The
franchisees of fast-food restaurants in New York City are about to be hit with
a sales killer they couldn’t have imagined two months ago. In case you haven’t
heard, City Hall has decided to prohibit restaurants from selling sugared soft
drinks in servings larger than 16 ounces.
If
the Board of Health rubber-stamps the directive from Mayor Michael Bloomberg,
as it’s universally expected to do, big drinks could be outlawed before the second quarter of next year.
That
means no more one-liter bottles in coolers, no more promotions of 20-ounce
fountain drinks, and no more upsizing of packaged meals.
Most
worrisome, for restaurants everywhere, is what happens next. Will large-sized
French fries be outlawed? How about providing more than two sugars for a coffee
or tea?
And,
remember, this is the city that pioneered menu labeling, transfat bans, a
smoking restrictions even in bars. The health measures we hammer out tend to
roll across the nation.
Not
that the proposed big-drink ban would apply to all foodservice places, even
within the city itself. Convenience stores are exempt. Bloomberg said that
street carts would be covered, along with movie theaters, but didn’t say if
food trucks would be obliged to follow the rules.
In
fairness: The regulation would exempt diet drinks and, strangely, given the
anti-obesity intention of the proposal, milk shakes. So restaurants could
hopefully redirect customers to sizes of sugar-free drinks that would still
yield the accustomed margins. But that’s
if customers make the switch.
It
could be particularly difficult to keep a beverage sale for takeout orders. If
you’re a customer who prefers regular Coke, and you can’t get a 20-ounce bottle
from the sandwich shop where you buy lunch, why not pop into the 7-Eleven and
grab one?
So
why would franchisees be hurt more than, say, McDonald’s Corp.? Well, royalties
paid to the home office could indeed be trimmed. But franchisees would really
feel the profit loss.

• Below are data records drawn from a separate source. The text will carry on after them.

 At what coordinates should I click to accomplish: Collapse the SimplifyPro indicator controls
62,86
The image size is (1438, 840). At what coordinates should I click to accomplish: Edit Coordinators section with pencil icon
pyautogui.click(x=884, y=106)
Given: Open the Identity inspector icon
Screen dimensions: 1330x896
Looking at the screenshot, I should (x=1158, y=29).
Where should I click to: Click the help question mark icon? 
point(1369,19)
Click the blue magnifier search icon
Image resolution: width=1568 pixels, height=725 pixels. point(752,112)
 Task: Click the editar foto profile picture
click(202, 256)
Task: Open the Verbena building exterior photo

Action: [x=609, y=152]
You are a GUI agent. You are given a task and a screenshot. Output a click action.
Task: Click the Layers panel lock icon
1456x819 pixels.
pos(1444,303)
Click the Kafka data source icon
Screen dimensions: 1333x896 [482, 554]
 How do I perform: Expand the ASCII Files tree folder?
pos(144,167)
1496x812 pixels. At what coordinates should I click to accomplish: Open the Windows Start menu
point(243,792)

They’d be on the front line, both in feeling the sales
impact and in having to deal with the city’s enforcement efforts.
Keep
in mind that this is New York City, a place notorious for its
business-management challenges. So most chains seek out local franchisees who
can navigate a grossly irrational marketplace. Chances are high that the local
outlets of national brands are franchised.
Just
a guess, but many of those franchisees are going to start thinking that Nassau
or Westchester Counties’ real estate prices don’t look so bad after all.